The PUP OU has 9 Learning Centers in strategic locations in the country. Most of the centers are mostly located in other PUP campuses in the selected regions of the country.

| Learning Center | Director | Campus location |
|---|---|---|
| Manila | Dr. Carmencita L. Castolo | Ninoy Aquino Library and Learning Resources Center, PUP Mabini Campus, Sta. Mesa, Manila |
| Quezon City | Dir. Pascualito B. Gatan | PUP Quezon City, Commonwealth, Quezon City |
| Lopez | Dir.
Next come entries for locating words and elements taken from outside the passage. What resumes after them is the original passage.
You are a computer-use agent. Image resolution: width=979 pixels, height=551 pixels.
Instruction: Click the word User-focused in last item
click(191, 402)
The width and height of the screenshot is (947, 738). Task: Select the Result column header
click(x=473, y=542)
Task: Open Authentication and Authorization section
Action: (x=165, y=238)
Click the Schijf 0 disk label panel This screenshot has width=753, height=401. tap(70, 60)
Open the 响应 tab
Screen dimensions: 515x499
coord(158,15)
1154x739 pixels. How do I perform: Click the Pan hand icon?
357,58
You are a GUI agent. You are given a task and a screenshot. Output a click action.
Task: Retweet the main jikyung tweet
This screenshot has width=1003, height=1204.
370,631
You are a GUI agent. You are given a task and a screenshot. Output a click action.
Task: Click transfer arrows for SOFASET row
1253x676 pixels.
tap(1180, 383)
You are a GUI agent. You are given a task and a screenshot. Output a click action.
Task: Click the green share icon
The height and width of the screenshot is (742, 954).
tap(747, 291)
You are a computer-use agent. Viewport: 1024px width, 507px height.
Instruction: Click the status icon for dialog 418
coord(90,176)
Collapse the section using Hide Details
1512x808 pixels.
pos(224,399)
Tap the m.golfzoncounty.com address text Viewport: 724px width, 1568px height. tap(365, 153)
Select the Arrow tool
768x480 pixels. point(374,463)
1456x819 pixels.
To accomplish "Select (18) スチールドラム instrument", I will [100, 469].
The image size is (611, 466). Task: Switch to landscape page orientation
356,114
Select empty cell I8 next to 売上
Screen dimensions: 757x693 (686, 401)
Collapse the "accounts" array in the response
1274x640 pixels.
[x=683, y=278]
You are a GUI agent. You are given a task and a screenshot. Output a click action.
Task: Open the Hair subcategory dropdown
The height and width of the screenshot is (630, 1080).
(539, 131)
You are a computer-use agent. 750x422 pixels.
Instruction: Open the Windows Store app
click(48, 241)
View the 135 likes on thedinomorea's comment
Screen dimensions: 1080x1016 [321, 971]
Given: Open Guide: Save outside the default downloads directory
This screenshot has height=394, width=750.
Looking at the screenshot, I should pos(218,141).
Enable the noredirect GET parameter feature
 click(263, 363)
Rufo Bueza | PUP Lopez, Lopez, Quezon |
| Maragondon | Dir. Denise A. Abril | PUP Maragondon, Maragondon, Cavite |
| Sablayan | Dir. Laurence P. Usona | PUP Sablayan, Sablayan, Occidental Mindoro |
| Sta. Rosa | Dir. Charito A. Montemayor | PUP Sta. Rosa, New Sta. Rosa Village, Congco Subd., Tagapo, Sta. Rosa, Laguna |
| Sto. Tomas | Dir. Frederick O. Ramos | PUP Sto. Tomas, Sto. Tomas, Batangas |
| Taguig | Dir. Sharon Joy F. Pelayo | PUP Taguig, Lower Bicutan, Taguig, Metro Manila |
| Unisan | Dir. Edwin G. Malabuyoc | PUP Unisan, Ibabang Ilaya, Unisan, Quezon |

In 2007, OU has launched the Open University Learning Management System (PUPOU-LMS or eMabini), where the faculty of the OU can hold classes online to Filipino students in United Arab Emirates, Hong Kong, Singapore, and Vietnam.